Specifically, she concluded that seam height and decreased bulging of baseballs which led to less aerodynamic drag and farther ball flight was likely the result of Rawlings using heaters to dry balls, as opposed to the traditional air-drying, allowing them to produce more balls in a shorter period of time. Wills told NBC Sports this morning that she suspects Rawlings did this because many more balls were needed due to Major League Baseball mandating that Triple-A adopt the major league ball for the 2019 season.

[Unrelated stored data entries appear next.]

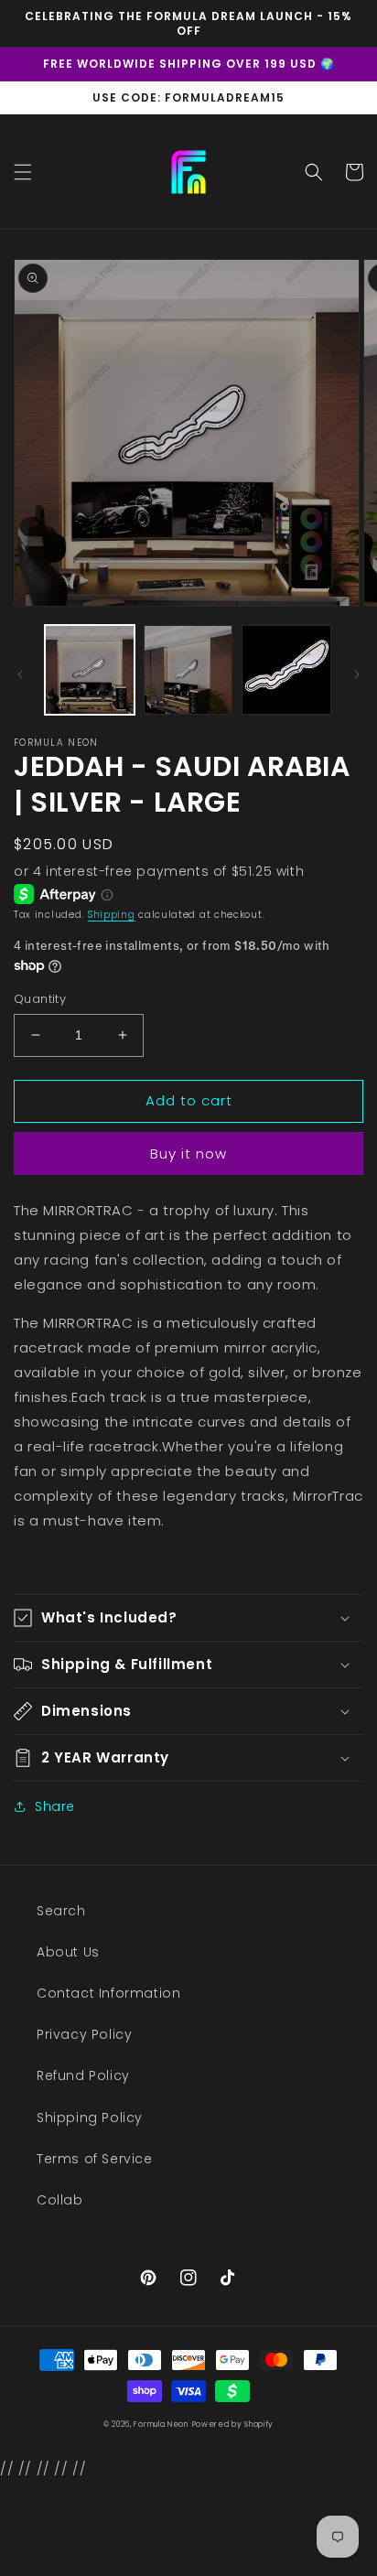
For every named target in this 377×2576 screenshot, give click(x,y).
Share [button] (55, 1806)
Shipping (111, 915)
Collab (60, 2200)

As such, the key word in this morning’s report is “intentional.” Wills:

“The decrease in drag was very likely unintentional, but the change in the drying process would be intentional. No, they didn’t intend to juice the ball, but yes, they did make an intentional change to the manufacturing process. It was not ‘manufacturing variability’ it was deliberate process improvement to accommodate higher demand. ‘Variability’ makes it sound like it’s random or a mistake. It was not.”

There is also the matter of the decrease in ball flight and home runs observed — and confirmed by today’s report — in the 2019 postseason.

MLB’s expert panel basically punts on any explanations for the variation, noting small sample size and no other apparent explanation. As such, the matter for the immediate change in the home run rate and fly ball distance the moment we moved from September to October baseball is not clear. Wills is continuing her research on 2019 postseason game balls — a matter about which there has already been no small amount of controversy of late — and expects to publish her results soon.

There will be a press conference regarding the study here at the Winter Meetings at 1PM Eastern time today. NBC Sports will be at that press conference. NBC Sports has a good number of followup questions.